She nodded. “It’s time.”
Her father strode across the lawn towards them. She didn’t want to run to him anymore. His eyes were narrow and his voice was doing that loud raspy thing. “The school rang. They said they hadn’t seen either of us pick her up and there was no sign of Jem either. Mrs Thompson was beside herself.”
“Mummy forgot,” Jem murmured. “I walked all the way home.”
“Well you shouldn’t! You know you’re not allowed to cross that road by yourself.”
“There was a lady.”
“Marianne! For God’s sake.” He stared at her and Jem saw his anger change into something more complicated. “What the hell are you doing?”
“She’s burying the dead people’s clothes,” Jem said helpfully.
They both watched her folding the scraps of material into the hole, adding a layer of soil, more clothes, more soil. Like making lasagne, Jem thought. Her father said quietly, “Come on, Puddle. Let’s get you some tea.”
She followed him back inside, sat obediently at the kitchen table while he fetched her a glass of milk and a shortcake biscuit. “Thank you.”

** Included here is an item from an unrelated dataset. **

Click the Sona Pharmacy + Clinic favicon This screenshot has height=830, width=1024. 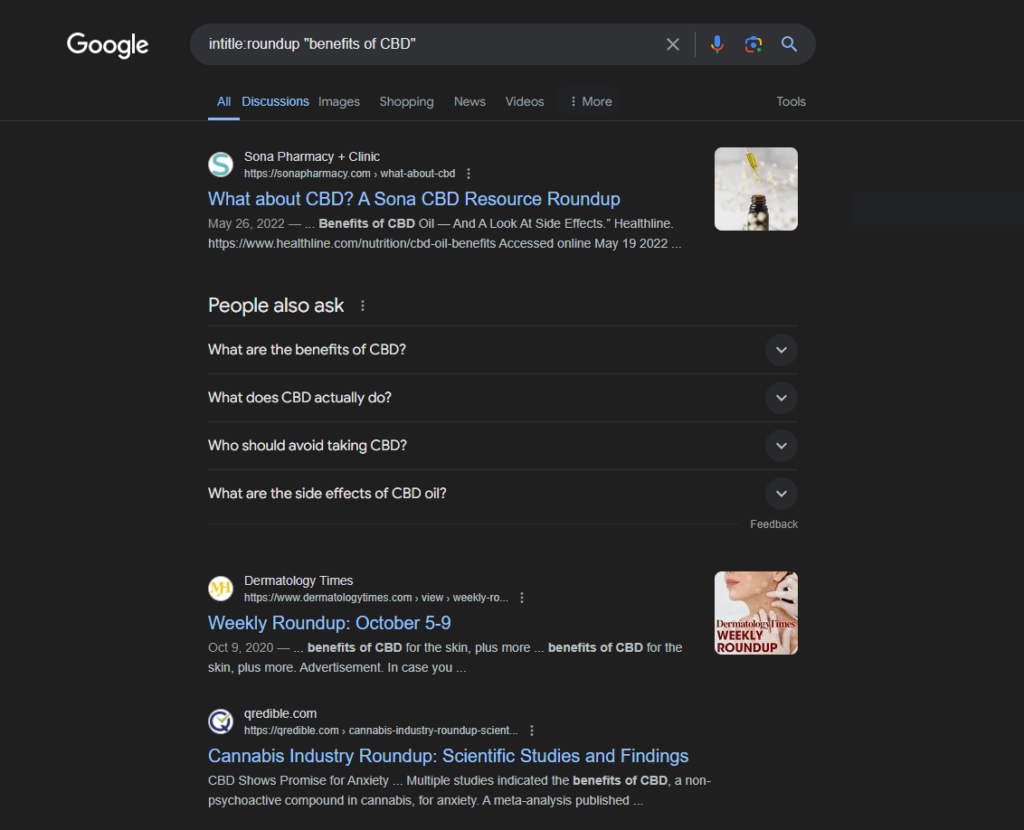[x=220, y=164]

He sat down opposite her. “I know you thought you were doing the right thing, and I’m really sorry neither Mum nor I came to pick you up, but you must promise me you won’t walk home on your own again.”
“Okay.”
“I’m not cross with you.”
“Okay.” She sipped her milk.
“So.” He cleared his throat. “What did you do at school today?”

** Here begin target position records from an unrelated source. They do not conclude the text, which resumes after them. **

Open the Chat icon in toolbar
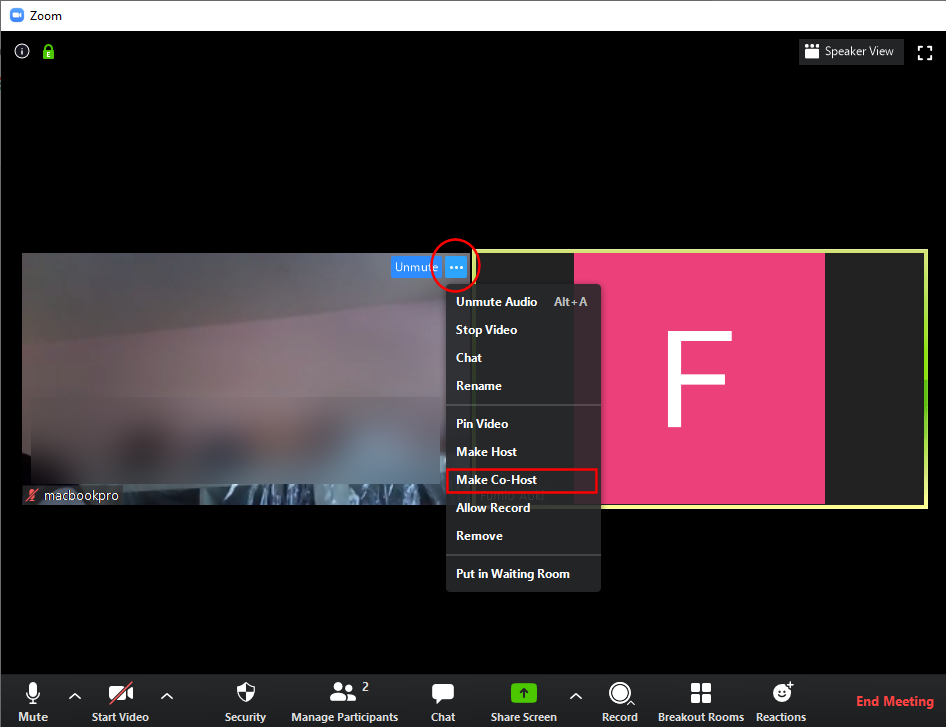 pos(443,701)
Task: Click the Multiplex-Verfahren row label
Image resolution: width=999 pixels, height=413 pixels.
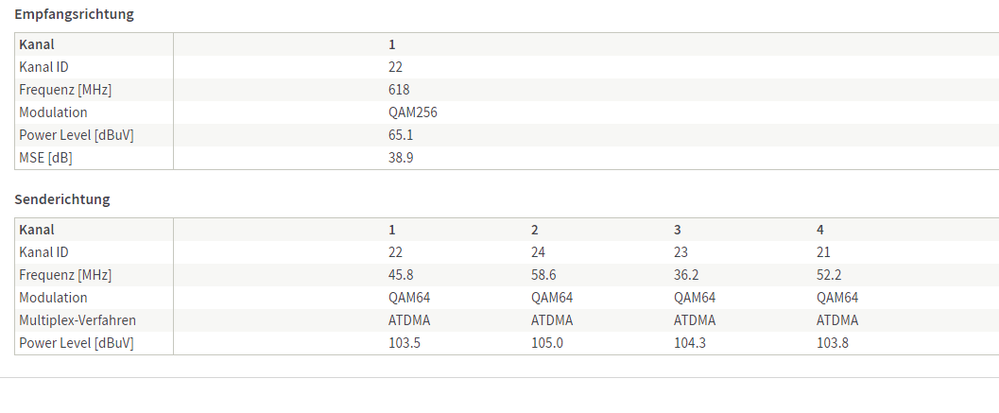Action: pos(77,320)
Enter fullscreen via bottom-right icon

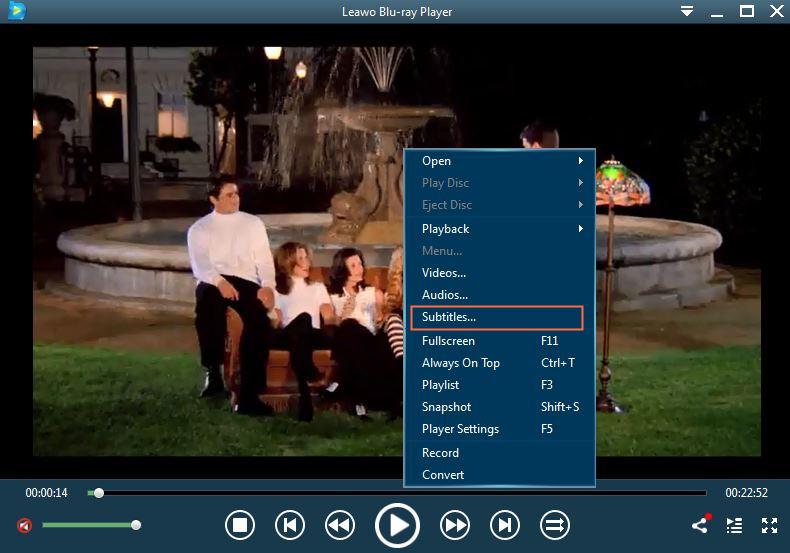tap(769, 525)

“Reading. I’m on a new book.”
“Good. Do you want to read it to me later?”
“Yes please. And we did Numeracy. I don’t think I’m very good at Numeracy.”
Her father smiled. “You want to know something? Neither am I.”
“And Art. I did a sunflower. Mrs Thompson said it was like Vangolf.”
“Did she? I’ll pick you up tomorrow, I might ask her if I can see it.”
Jem was delighted. She swung her legs while her father got up to run water into the kettle and switch it on. Mrs Thompson liked her father. She wondered what he’d meant when he said she was beside herself. How could you be beside yourself?
The kitchen door crashed back against the vegetable rack, sending carrots and potatoes bumping and rolling across the floor, her mother moving so fast she was a streak of blonde hair and flapping skirt, her hand raised then coming down hard across her father’s face.
He gasped. She wheeled out, into the hall, through the front door and into the lane, leaving the door standing open.
Jem stared at him. He wiped his mouth. His hand was shaking a little bit. Blood trickled from the corner of his lip.
She burst into tears.
Chapter Nineteen
We drive fast through the night. It’s quiet but I can’t sleep and if there’s a speed limit on the main road to Nice, Gil doesn’t care. He’s foot to the floor all the way. We don’t speak of course because there’s nothing to say. I remember hours, days, when all I did was talk to him, spilling out every single detail to try to make some sort of sense of it all. And he listened. He’s good at listening, though you wouldn’t expect it when you first meet him. You’d expect him to be dismissive and self-absorbed, to have an ego which didn’t take anyone else into account. But he isn’t like that. He’s sensitive and perceptive and he involves himself in other people’s lives. He was involving himself in someone else’s life the night I first saw him, diving into the water to save a boy from drowning. He didn’t know anyone was watching.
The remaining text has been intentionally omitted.